The North American data center sector set records across nearly every major indicator in 2025, reflecting a surge in leasing activity and unprecedented take up of newly built facilities, according to CBRE, Dallas.

The firm’s latest North America Data Center Trend Report found that across the country’s eight primary data center markets–northern Virginia, Dallas-Fort Worth, Silicon Valley, Chicago, Phoenix, New York Tri-State, Atlanta and Hillsboro, Ore.–data center users absorbed 2,497.6 megawatts in 2025, up 38% from 1,809.5 MW in 2024. (There are also eight secondary North American data center markets: central Washington, Austin-San Antonio, southern California, Seattle, Houston, Denver, Minneapolis and Charlotte – Raleigh.)

Northern Virginia reclaimed its spot as the national leader, reaching 1,102 MW of net absorption, more than doubling the 451.7 MW absorbed in 2024. Atlanta had claimed the top spot in 2024.

Nationally, the data center vacancy rate fell to a historic low of 1.4%, even amid a 36% increase in total capacity (9,432 MW), emphasizing the speed at which users are moving into newly built space.
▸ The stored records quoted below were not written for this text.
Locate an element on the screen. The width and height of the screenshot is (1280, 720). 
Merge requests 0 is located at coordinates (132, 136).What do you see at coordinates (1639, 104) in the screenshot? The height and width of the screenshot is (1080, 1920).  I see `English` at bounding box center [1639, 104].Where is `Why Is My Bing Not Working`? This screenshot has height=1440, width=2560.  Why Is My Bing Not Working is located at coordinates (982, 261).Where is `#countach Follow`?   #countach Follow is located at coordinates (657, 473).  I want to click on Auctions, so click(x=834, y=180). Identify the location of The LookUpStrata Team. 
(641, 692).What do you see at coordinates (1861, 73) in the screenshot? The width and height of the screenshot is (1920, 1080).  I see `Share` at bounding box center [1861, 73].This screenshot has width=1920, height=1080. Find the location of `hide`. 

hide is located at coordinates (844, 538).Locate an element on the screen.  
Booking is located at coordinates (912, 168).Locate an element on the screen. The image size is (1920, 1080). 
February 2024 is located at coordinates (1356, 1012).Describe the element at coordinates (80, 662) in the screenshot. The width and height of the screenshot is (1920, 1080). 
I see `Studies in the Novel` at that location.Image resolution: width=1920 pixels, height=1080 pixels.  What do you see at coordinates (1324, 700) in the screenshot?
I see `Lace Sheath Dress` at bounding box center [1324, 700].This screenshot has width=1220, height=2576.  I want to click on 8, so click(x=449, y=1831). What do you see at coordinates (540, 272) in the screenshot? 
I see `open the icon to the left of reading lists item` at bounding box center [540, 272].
“The surge in leasing across North America reflects how quickly businesses and consumers are adopting AI-powered tools and digital services,” said Pat Lynch, executive managing director of CBRE Data Center Solutions. “Demand is outpacing supply, while power and supply chain shortages are reinforcing a power-first approach that prioritizes sites with the fastest path to power. Ultimately, unlocking additional supply will depend on power availability timelines, approvals for on-site generation, and greater investment in transmission infrastructure.”

CBRE found that the national average lease rate rose by 6.5% year-over-year to $194.95 per kW/month, the fourth straight annual increase. “While last year’s increase was modest compared to the double-digit percentage jumps seen since 2022, limited availability and rising construction costs are still pushing prices upward,” the report said.

But despite record demand, construction activity declined for the first time since 2020 due to extended timelines tied to permitting, zoning approvals and sourcing adequate power. Capacity under construction fell to 5,994.4 MW at year end from 6,350.1 MW at the end of 2024, CBRE reported.